*Source information:*
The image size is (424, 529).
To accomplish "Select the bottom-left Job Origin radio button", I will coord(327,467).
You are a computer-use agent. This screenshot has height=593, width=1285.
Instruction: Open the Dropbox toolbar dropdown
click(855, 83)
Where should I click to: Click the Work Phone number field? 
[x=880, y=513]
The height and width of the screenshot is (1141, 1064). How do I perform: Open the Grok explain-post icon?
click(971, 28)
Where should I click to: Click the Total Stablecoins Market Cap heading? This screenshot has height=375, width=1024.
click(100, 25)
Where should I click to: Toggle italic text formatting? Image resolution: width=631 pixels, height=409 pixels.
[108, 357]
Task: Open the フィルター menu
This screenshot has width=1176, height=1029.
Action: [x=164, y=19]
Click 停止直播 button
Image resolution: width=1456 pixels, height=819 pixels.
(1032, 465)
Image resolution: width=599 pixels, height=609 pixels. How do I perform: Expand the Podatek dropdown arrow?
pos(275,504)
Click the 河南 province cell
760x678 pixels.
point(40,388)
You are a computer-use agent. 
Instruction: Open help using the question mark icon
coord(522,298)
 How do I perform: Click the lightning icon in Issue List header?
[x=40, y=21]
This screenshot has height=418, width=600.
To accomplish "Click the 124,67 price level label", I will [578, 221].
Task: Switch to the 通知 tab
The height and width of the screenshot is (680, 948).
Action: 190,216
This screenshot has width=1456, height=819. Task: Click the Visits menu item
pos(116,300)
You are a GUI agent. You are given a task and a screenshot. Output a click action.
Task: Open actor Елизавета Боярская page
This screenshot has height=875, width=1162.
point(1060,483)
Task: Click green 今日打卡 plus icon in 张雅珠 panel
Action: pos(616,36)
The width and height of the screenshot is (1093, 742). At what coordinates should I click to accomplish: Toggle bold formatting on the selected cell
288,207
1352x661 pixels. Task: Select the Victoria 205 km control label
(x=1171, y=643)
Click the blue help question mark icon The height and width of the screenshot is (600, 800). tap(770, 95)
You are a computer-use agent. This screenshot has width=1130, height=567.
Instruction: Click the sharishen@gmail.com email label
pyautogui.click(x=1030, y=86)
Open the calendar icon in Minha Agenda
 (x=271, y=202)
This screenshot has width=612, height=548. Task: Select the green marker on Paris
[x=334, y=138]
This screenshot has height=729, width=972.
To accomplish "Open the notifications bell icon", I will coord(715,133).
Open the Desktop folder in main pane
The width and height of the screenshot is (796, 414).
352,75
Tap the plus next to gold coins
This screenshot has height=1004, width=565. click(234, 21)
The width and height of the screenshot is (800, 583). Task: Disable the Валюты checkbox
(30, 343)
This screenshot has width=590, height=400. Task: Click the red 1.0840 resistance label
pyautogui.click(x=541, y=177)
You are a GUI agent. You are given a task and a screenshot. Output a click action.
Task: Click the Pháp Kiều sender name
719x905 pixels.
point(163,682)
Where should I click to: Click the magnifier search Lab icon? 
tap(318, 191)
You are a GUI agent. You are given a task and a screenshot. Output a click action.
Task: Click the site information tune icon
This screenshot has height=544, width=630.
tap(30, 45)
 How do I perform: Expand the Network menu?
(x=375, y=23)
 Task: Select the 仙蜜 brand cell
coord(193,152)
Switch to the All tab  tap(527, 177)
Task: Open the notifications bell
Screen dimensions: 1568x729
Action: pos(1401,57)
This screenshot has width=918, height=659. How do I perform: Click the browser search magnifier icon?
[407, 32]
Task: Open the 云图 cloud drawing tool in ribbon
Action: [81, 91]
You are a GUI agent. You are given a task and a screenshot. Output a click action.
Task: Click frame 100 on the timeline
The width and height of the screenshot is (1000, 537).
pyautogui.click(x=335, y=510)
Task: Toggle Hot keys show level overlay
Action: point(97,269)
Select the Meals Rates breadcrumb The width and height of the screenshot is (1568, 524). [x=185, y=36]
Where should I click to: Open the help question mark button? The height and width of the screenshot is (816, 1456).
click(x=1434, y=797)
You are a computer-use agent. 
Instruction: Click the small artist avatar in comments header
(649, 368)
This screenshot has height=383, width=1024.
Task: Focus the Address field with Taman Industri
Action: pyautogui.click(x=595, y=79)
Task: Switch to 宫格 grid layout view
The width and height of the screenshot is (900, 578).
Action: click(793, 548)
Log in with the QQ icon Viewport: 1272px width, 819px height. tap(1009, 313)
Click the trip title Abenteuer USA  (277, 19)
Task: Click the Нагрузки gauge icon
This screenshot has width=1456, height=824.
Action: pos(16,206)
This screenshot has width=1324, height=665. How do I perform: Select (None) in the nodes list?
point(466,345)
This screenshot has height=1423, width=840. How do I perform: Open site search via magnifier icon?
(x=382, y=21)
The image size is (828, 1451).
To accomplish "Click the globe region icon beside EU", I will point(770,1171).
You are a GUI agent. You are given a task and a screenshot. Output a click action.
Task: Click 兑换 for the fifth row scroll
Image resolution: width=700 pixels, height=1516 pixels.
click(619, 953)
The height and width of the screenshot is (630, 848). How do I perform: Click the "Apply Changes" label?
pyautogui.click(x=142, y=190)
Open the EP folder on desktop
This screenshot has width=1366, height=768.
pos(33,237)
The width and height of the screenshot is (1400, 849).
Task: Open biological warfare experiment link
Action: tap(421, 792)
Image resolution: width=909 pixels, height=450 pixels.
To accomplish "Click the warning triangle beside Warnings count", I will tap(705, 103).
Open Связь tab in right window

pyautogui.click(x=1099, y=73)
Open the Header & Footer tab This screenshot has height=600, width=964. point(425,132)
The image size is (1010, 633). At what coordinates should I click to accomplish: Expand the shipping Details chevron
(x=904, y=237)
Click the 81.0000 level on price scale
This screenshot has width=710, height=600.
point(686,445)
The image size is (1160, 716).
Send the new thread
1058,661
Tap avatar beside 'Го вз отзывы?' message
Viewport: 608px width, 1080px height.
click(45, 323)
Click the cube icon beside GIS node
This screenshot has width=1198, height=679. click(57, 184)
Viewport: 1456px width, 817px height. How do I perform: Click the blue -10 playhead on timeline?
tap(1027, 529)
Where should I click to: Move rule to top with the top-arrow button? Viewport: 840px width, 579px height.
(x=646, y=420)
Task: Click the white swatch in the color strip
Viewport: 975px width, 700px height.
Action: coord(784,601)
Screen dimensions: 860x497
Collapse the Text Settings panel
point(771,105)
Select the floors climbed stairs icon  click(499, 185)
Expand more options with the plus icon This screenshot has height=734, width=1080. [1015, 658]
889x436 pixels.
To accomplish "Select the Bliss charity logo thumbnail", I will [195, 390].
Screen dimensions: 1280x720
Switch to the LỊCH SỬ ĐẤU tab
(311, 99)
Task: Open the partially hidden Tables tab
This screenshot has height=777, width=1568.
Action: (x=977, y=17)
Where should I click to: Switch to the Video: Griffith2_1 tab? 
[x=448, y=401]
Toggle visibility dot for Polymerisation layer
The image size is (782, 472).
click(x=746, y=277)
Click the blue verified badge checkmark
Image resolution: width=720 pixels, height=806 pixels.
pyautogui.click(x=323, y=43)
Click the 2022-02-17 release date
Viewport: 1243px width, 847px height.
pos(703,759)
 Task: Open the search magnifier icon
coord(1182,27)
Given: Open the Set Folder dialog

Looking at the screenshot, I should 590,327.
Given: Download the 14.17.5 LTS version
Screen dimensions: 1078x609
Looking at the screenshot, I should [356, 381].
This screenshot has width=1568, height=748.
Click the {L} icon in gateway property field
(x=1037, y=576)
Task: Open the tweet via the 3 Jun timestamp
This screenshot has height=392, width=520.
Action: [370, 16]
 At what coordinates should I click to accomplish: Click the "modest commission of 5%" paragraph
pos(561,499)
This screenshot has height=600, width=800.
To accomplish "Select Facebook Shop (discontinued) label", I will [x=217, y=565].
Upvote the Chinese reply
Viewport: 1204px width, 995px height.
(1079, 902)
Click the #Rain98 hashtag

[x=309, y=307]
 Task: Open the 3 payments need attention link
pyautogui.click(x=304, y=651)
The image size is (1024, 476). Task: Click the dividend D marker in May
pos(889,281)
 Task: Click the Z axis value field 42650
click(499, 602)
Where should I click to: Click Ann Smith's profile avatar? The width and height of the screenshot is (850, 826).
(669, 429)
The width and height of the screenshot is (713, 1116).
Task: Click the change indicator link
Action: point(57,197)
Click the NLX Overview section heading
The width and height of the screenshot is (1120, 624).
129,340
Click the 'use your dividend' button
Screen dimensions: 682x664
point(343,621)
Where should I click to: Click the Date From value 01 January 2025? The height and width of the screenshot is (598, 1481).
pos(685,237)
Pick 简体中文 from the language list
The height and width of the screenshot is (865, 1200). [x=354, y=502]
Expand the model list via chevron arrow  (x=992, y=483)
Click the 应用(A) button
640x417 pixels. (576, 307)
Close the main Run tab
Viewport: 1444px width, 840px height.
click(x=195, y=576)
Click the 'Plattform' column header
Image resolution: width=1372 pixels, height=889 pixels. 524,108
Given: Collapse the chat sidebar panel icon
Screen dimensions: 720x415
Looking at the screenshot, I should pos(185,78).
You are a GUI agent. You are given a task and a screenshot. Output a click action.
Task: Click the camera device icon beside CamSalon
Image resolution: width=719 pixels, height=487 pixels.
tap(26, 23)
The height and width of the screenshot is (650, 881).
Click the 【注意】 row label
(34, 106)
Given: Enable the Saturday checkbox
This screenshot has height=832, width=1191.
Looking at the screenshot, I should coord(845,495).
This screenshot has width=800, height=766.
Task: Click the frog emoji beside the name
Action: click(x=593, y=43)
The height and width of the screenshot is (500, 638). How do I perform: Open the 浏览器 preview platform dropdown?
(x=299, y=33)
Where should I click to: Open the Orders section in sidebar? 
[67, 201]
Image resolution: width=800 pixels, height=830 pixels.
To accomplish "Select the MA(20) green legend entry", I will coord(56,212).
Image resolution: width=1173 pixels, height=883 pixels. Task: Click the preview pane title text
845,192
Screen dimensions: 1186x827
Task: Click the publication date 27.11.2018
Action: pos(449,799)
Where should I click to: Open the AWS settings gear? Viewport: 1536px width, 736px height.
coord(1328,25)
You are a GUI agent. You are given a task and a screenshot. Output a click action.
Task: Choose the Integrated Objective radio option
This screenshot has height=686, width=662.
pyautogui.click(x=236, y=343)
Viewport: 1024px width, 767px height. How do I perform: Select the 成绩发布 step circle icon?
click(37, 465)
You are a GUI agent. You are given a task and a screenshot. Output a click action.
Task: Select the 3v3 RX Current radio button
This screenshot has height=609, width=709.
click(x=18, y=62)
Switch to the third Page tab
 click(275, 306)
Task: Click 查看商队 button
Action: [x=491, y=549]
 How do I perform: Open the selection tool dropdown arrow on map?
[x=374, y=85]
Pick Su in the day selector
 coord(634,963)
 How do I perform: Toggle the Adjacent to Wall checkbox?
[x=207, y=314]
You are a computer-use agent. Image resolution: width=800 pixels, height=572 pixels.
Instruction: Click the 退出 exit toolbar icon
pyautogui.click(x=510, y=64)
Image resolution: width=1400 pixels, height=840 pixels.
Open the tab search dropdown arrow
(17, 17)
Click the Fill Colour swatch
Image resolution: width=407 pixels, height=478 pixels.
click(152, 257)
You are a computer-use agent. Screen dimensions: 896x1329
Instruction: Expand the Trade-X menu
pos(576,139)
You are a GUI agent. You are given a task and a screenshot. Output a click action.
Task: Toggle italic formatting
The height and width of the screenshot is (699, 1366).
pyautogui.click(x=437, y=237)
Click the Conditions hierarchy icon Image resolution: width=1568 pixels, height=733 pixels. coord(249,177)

*Exercise brief:* Nothing but the lines from the one containing "The height and width of the screenshot is (699, 1366)." through the last line of the data above should be given again, each exactly as it stands.

*Response to this task:*
The height and width of the screenshot is (699, 1366).
pyautogui.click(x=437, y=237)
Click the Conditions hierarchy icon Image resolution: width=1568 pixels, height=733 pixels. coord(249,177)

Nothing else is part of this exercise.